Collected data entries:
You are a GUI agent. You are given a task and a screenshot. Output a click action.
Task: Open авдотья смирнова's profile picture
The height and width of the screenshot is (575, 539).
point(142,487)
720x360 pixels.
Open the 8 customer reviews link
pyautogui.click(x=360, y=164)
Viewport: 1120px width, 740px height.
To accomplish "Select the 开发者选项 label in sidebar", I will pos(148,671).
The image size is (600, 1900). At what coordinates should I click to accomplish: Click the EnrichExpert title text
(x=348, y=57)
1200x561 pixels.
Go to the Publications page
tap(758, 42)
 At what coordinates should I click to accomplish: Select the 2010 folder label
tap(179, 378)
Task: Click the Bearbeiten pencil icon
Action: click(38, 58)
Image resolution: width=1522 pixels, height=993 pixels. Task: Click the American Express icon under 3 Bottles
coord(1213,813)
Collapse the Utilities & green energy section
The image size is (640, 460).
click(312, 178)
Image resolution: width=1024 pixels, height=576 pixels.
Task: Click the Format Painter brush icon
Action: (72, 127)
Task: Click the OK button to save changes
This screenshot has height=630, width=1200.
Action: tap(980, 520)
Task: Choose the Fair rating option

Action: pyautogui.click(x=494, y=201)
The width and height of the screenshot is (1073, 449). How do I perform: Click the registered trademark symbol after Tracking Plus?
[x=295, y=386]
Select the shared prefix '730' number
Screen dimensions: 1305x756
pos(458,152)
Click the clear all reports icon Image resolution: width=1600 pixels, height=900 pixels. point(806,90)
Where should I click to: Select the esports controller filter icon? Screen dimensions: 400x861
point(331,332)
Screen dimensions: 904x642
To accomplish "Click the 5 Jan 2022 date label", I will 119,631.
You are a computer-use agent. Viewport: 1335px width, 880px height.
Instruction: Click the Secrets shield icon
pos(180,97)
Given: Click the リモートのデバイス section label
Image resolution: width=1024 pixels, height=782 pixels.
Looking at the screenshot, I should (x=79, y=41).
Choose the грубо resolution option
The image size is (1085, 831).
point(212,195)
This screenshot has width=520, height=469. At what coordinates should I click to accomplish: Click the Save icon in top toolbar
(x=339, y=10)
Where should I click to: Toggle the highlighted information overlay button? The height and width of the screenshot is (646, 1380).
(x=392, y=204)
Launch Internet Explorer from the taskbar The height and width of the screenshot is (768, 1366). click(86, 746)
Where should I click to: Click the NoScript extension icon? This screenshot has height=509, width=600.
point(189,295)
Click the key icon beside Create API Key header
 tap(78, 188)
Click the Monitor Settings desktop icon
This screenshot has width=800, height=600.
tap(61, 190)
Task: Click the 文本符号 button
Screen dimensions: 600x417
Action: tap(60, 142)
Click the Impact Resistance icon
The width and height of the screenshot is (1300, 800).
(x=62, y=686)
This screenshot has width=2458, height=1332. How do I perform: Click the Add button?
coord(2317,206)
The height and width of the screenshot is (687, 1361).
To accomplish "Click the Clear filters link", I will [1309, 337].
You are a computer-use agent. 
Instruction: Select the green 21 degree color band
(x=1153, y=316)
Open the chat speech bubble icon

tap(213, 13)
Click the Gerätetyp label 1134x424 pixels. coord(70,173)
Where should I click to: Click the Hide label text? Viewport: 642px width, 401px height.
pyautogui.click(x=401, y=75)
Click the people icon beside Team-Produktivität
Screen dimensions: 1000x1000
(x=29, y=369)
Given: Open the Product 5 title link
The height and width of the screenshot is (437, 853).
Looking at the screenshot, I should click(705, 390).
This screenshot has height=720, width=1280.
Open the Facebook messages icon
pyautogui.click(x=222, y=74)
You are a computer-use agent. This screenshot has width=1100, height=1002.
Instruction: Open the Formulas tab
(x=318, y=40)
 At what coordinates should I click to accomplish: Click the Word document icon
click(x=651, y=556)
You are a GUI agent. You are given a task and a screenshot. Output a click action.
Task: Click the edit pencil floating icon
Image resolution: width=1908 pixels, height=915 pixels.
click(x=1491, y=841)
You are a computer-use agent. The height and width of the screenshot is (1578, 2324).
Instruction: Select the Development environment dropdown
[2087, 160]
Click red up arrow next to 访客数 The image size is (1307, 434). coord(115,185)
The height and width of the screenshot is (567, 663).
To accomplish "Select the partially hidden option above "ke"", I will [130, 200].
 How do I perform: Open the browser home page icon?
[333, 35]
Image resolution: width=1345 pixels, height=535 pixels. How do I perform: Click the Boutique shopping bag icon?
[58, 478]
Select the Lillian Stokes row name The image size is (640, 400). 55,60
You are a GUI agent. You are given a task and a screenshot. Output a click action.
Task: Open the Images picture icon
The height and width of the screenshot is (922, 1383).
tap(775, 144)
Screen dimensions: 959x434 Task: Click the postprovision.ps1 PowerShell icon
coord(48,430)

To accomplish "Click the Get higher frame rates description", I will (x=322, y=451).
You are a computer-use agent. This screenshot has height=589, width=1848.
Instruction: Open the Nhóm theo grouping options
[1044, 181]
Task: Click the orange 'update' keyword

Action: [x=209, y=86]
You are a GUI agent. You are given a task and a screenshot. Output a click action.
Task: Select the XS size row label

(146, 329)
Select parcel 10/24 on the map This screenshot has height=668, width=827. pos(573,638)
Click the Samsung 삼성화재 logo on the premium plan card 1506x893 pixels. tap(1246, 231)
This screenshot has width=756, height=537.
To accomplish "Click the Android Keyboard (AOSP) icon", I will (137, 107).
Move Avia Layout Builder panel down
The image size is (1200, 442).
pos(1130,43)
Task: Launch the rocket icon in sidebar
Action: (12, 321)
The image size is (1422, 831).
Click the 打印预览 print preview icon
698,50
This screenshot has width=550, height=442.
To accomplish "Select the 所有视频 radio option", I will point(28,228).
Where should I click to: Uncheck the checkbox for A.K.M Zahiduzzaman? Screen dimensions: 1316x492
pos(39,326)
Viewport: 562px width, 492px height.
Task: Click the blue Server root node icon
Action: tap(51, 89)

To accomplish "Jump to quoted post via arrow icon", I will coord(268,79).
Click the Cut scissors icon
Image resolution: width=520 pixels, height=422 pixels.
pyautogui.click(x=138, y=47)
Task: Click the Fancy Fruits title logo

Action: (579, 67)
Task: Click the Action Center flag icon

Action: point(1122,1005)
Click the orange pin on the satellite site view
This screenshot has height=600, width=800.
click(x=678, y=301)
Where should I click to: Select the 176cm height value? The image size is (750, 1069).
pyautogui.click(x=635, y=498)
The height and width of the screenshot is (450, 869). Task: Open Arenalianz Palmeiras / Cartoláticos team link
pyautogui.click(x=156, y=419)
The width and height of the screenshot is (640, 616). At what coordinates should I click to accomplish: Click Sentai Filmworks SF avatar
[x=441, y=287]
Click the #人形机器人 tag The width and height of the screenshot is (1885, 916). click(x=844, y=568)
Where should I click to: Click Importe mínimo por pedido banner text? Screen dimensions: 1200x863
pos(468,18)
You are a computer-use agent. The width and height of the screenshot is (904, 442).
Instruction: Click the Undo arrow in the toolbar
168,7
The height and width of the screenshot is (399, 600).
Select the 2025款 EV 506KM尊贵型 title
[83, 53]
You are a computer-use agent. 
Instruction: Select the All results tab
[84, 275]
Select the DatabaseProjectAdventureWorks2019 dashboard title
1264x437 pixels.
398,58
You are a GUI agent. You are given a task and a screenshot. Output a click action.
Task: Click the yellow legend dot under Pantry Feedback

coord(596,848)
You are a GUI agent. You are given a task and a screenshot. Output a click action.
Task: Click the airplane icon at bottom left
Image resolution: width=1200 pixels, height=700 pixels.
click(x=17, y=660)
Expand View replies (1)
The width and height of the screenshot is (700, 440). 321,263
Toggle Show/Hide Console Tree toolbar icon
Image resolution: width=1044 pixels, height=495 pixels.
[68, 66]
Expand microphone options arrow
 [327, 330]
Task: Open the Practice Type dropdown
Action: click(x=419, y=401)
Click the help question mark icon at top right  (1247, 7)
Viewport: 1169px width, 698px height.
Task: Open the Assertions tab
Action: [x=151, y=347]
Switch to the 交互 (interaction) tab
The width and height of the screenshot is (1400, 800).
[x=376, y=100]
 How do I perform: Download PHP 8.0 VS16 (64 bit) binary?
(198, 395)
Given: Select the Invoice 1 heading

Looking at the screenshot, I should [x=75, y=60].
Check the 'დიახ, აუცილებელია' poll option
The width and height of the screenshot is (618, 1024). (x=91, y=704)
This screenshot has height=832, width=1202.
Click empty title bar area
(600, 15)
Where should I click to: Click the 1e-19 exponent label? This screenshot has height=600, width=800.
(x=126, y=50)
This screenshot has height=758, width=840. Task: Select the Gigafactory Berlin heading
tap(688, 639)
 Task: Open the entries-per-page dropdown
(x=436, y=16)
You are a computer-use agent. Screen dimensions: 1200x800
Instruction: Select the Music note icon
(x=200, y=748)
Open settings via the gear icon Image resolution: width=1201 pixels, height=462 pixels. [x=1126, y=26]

▸ TASK
From the records above, copy each line where the word "computer" can be found.

▸ WRITTEN RESPONSE
You are a computer-use agent. Viewport: 1335px width, 880px height.
You are a computer-use agent. 
You are a computer-use agent. This screenshot has width=1100, height=1002.
You are a computer-use agent. The height and width of the screenshot is (1578, 2324).
You are a computer-use agent. This screenshot has height=589, width=1848.
You are a computer-use agent. The width and height of the screenshot is (904, 442).
You are a computer-use agent. 
You are a computer-use agent. Screen dimensions: 1200x800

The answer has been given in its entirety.